Я начала прокладывать тайные тропы к Рейнальдо. Необязательно ходить по главным улицам. Проулками, по задворкам, мимо цветущих кустов, мусорных ящиков и контейнеров для вторсырья, таща Мэри-Эмму в навороченной американской колясочке по ухабам и выбоинам, я могла добраться к нему невидимкой. Мы нежничали и болтали, он готовил перечный соус или утренний карри, который я тогда считала бразильским блюдом, и мы ели. Мэри-Эмма играла. Рейнальдо по-прежнему снимал ее — для заданий по курсу фотографии, — но больше не давал снимки мне, только показывал. И снимал он в основном со спины, когда Мэри-Эмма разглядывала что-нибудь, вертя в руках, — пепельницу, будильник. Узнать ребенка по такой фотографии невозможно. Рейнальдо играл с Мэри-Эммой в футбол, учил ее словам и песням. Когда мы уходили, он всегда говорил «чао», и Мэри-Эмма стала, подражая ему, махать на прощание: «Сяо, Энайдо!»

На пути домой Эмми часто задремывала в колясочке. Я сразу относила ее наверх, в чердачную детскую, где она немедленно просыпалась. Я слышала Сару на телефоне: «…Залеченные фиги, томленая вепрятина с сушеными вишнями “Попробовать и умереть”, угу, телячьи железы с каштанами… Прямо какой то пир у шерифа Ноттингемского! Я что имею в виду, сейчас весна. Где в этом меню весна? Где молодой картофель, где спаржа, где улитки папоротника, где дикий лук, где легкая уксусная заправка, где ру? Как насчет того лимонного шербета с посыпкой из рубленого базилика?»

В рассеянности и еще потому, что Мэри-Эмма сейчас все равно не заснула бы, я сочинила песенку со словами «где улитки, где заправки», в такт которой полагалось хлопать в ладоши. Когда Сара слезла с телефона, мы с Мэри-Эммой спустились вниз и исполнили эту песню для нее. Мы рисковали — Сара могла подумать, что я над ней насмехаюсь, но не подумала. Во всяком случае, я на это надеялась.

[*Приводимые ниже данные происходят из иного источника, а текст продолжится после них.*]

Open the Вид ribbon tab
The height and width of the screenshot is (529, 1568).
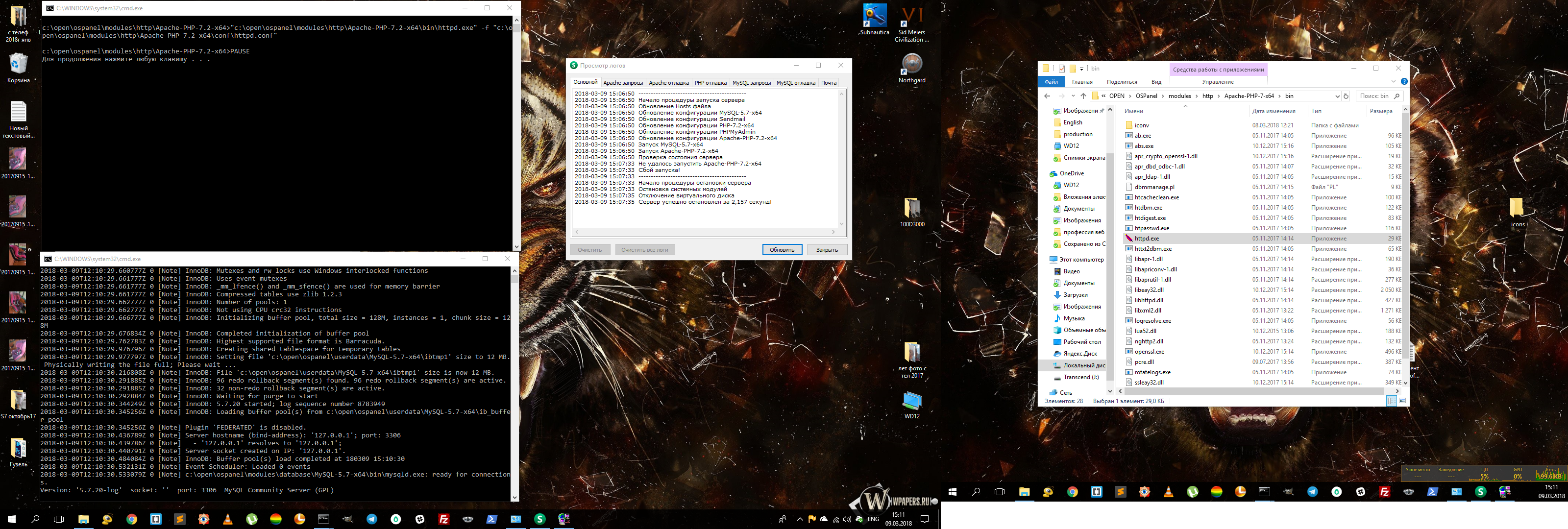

— Мама, холёсяя песня? — спросила Мэри-Эмма. У Сары, кажется, песня вызвала смешанные чувства, и в ее смехе слышался слегка истерический надлом веселья и смущения одновременно.

— Хорошая, наверно, — ответила она, и Мэри-Эмма подбежала, обхватила ее ногу обеими ручками, прижалась щекой к бедру. Сара погладила девочку по голове.

— Этот ресторан сводит меня с ума, — рассеянно сказала она. — Меня только что обвинили в изнасиловании лесной природы. Из-за улиток папоротника. А из-за телятины один официант бегал по кухне и тоненько мычал: «Ма-а-ама, ма-а-ама!»

— Мама! — радостно повторила Мэри-Эмма, и Сара улыбнулась.

— Это в каком-то смысле смешно, — я пожала плечами. — Хотя и грустно.

— Мы обновляем меню всего-навсего раз в неделю, почему это каждый раз стоит таких трудов? А прогулы! Один только помощник шеф-повара… Я уж не говорю про официантов. Я буду сохранять все сообщения голосовой почты, в которых сотрудники объясняют, почему не придут сегодня на работу. Сделаю компакт-диск и врублю на полной громкости на новогоднем корпоративе. «Я сегодня не приду, я харкаю кровью…»

— Мама, — проворковала Мэри-Эмма — возможно, желая сделать так, чтобы нога матери из каменной стала обыкновенной.

Сара продолжала гладить Мэри-Эмму по голове, но при этом крутила собственной головой.

— Когда я вот так кручу шеей, там что-то пугающе хрустит, — она вроде улыбалась, а вроде и нет.